Reproduce every one of the records below word for word, line by line, with no changes.
..........
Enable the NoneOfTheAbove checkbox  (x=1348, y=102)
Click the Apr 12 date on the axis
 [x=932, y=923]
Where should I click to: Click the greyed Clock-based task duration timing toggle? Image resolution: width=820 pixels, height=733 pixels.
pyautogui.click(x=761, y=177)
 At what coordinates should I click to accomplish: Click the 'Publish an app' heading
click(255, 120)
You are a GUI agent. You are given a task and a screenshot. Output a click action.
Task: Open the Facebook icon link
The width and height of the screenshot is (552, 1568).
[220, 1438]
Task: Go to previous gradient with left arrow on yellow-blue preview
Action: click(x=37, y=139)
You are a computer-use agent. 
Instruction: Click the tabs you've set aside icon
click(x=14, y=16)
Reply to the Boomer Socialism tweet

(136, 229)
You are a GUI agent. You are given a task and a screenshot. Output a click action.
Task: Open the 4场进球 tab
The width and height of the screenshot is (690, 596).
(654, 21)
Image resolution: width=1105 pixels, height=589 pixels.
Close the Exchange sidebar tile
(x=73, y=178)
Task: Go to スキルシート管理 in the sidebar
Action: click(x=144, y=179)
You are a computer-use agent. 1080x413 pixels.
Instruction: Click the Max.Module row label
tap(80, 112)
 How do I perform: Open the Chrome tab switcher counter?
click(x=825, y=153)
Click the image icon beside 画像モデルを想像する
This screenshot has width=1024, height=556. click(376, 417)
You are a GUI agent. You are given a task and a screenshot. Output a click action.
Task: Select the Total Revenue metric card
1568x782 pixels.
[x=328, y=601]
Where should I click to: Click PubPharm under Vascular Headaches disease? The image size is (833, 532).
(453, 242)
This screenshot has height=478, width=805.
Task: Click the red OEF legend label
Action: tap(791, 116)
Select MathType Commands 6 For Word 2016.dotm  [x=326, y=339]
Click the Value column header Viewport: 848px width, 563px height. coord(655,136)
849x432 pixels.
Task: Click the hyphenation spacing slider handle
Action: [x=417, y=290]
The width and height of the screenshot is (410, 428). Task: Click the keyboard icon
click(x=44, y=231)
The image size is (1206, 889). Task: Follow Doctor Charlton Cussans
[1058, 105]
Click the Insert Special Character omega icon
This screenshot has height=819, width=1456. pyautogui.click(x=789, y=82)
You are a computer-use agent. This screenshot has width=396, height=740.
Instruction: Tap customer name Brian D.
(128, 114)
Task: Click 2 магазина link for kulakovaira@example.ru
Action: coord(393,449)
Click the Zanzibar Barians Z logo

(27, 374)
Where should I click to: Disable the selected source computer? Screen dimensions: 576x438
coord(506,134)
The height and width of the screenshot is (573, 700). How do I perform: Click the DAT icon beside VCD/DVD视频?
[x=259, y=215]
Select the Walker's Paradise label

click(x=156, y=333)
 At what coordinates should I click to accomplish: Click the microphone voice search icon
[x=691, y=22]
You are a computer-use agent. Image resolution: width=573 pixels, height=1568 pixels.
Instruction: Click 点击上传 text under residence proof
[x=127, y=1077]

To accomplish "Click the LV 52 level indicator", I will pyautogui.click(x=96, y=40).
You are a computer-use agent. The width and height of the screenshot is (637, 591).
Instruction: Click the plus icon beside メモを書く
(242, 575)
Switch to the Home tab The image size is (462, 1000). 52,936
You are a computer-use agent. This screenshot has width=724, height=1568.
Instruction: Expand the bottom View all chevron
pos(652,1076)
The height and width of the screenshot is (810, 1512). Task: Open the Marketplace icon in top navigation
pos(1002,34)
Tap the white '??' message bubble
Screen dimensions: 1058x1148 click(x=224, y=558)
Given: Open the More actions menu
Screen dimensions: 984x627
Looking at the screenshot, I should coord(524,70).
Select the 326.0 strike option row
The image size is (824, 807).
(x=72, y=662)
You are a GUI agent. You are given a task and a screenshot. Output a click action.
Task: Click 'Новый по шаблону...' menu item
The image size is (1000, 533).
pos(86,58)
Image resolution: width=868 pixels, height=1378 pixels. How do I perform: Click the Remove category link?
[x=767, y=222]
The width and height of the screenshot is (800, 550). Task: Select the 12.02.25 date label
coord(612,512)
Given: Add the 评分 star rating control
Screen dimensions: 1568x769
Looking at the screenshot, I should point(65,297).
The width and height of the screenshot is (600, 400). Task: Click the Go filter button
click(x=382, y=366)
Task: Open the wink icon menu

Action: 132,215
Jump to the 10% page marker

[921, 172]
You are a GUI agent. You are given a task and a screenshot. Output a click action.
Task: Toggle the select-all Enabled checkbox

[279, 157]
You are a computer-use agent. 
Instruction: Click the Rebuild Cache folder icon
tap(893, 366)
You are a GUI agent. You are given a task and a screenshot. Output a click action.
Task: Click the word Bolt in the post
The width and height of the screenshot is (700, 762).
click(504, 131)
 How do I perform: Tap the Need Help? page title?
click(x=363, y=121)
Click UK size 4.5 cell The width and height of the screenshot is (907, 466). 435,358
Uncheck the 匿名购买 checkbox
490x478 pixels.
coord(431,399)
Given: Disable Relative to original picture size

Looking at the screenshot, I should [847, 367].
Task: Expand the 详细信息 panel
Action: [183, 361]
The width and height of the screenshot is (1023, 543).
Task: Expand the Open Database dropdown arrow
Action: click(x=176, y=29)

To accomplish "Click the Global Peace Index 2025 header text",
..........
**ANSWER:**
Enable the NoneOfTheAbove checkbox  (x=1348, y=102)
Click the Apr 12 date on the axis
 [x=932, y=923]
Where should I click to: Click the greyed Clock-based task duration timing toggle? Image resolution: width=820 pixels, height=733 pixels.
pyautogui.click(x=761, y=177)
 At what coordinates should I click to accomplish: Click the 'Publish an app' heading
click(255, 120)
You are a GUI agent. You are given a task and a screenshot. Output a click action.
Task: Open the Facebook icon link
The width and height of the screenshot is (552, 1568).
[220, 1438]
Task: Go to previous gradient with left arrow on yellow-blue preview
Action: click(x=37, y=139)
You are a computer-use agent. 
Instruction: Click the tabs you've set aside icon
click(x=14, y=16)
Reply to the Boomer Socialism tweet

(136, 229)
You are a GUI agent. You are given a task and a screenshot. Output a click action.
Task: Open the 4场进球 tab
The width and height of the screenshot is (690, 596).
(654, 21)
Image resolution: width=1105 pixels, height=589 pixels.
Close the Exchange sidebar tile
(x=73, y=178)
Task: Go to スキルシート管理 in the sidebar
Action: click(x=144, y=179)
You are a computer-use agent. 1080x413 pixels.
Instruction: Click the Max.Module row label
tap(80, 112)
 How do I perform: Open the Chrome tab switcher counter?
click(x=825, y=153)
Click the image icon beside 画像モデルを想像する
This screenshot has width=1024, height=556. click(376, 417)
You are a GUI agent. You are given a task and a screenshot. Output a click action.
Task: Select the Total Revenue metric card
1568x782 pixels.
[x=328, y=601]
Where should I click to: Click PubPharm under Vascular Headaches disease? The image size is (833, 532).
(453, 242)
This screenshot has height=478, width=805.
Task: Click the red OEF legend label
Action: tap(791, 116)
Select MathType Commands 6 For Word 2016.dotm  [x=326, y=339]
Click the Value column header Viewport: 848px width, 563px height. coord(655,136)
849x432 pixels.
Task: Click the hyphenation spacing slider handle
Action: [x=417, y=290]
The width and height of the screenshot is (410, 428). Task: Click the keyboard icon
click(x=44, y=231)
The image size is (1206, 889). Task: Follow Doctor Charlton Cussans
[1058, 105]
Click the Insert Special Character omega icon
This screenshot has height=819, width=1456. pyautogui.click(x=789, y=82)
You are a computer-use agent. This screenshot has width=396, height=740.
Instruction: Tap customer name Brian D.
(128, 114)
Task: Click 2 магазина link for kulakovaira@example.ru
Action: coord(393,449)
Click the Zanzibar Barians Z logo

(27, 374)
Where should I click to: Disable the selected source computer? Screen dimensions: 576x438
coord(506,134)
The height and width of the screenshot is (573, 700). How do I perform: Click the DAT icon beside VCD/DVD视频?
[x=259, y=215]
Select the Walker's Paradise label

click(x=156, y=333)
 At what coordinates should I click to accomplish: Click the microphone voice search icon
[x=691, y=22]
You are a computer-use agent. Image resolution: width=573 pixels, height=1568 pixels.
Instruction: Click 点击上传 text under residence proof
[x=127, y=1077]

To accomplish "Click the LV 52 level indicator", I will pyautogui.click(x=96, y=40).
You are a computer-use agent. The width and height of the screenshot is (637, 591).
Instruction: Click the plus icon beside メモを書く
(242, 575)
Switch to the Home tab The image size is (462, 1000). 52,936
You are a computer-use agent. This screenshot has width=724, height=1568.
Instruction: Expand the bottom View all chevron
pos(652,1076)
The height and width of the screenshot is (810, 1512). Task: Open the Marketplace icon in top navigation
pos(1002,34)
Tap the white '??' message bubble
Screen dimensions: 1058x1148 click(x=224, y=558)
Given: Open the More actions menu
Screen dimensions: 984x627
Looking at the screenshot, I should coord(524,70).
Select the 326.0 strike option row
The image size is (824, 807).
(x=72, y=662)
You are a GUI agent. You are given a task and a screenshot. Output a click action.
Task: Click 'Новый по шаблону...' menu item
The image size is (1000, 533).
pos(86,58)
Image resolution: width=868 pixels, height=1378 pixels. How do I perform: Click the Remove category link?
[x=767, y=222]
The width and height of the screenshot is (800, 550). Task: Select the 12.02.25 date label
coord(612,512)
Given: Add the 评分 star rating control
Screen dimensions: 1568x769
Looking at the screenshot, I should point(65,297).
The width and height of the screenshot is (600, 400). Task: Click the Go filter button
click(x=382, y=366)
Task: Open the wink icon menu

Action: 132,215
Jump to the 10% page marker

[921, 172]
You are a GUI agent. You are given a task and a screenshot. Output a click action.
Task: Toggle the select-all Enabled checkbox

[279, 157]
You are a computer-use agent. 
Instruction: Click the Rebuild Cache folder icon
tap(893, 366)
You are a GUI agent. You are given a task and a screenshot. Output a click action.
Task: Click the word Bolt in the post
The width and height of the screenshot is (700, 762).
click(504, 131)
 How do I perform: Tap the Need Help? page title?
click(x=363, y=121)
Click UK size 4.5 cell The width and height of the screenshot is (907, 466). 435,358
Uncheck the 匿名购买 checkbox
490x478 pixels.
coord(431,399)
Given: Disable Relative to original picture size

Looking at the screenshot, I should [847, 367].
Task: Expand the 详细信息 panel
Action: [183, 361]
The width and height of the screenshot is (1023, 543).
Task: Expand the Open Database dropdown arrow
Action: click(x=176, y=29)

To accomplish "Click the Global Peace Index 2025 header text",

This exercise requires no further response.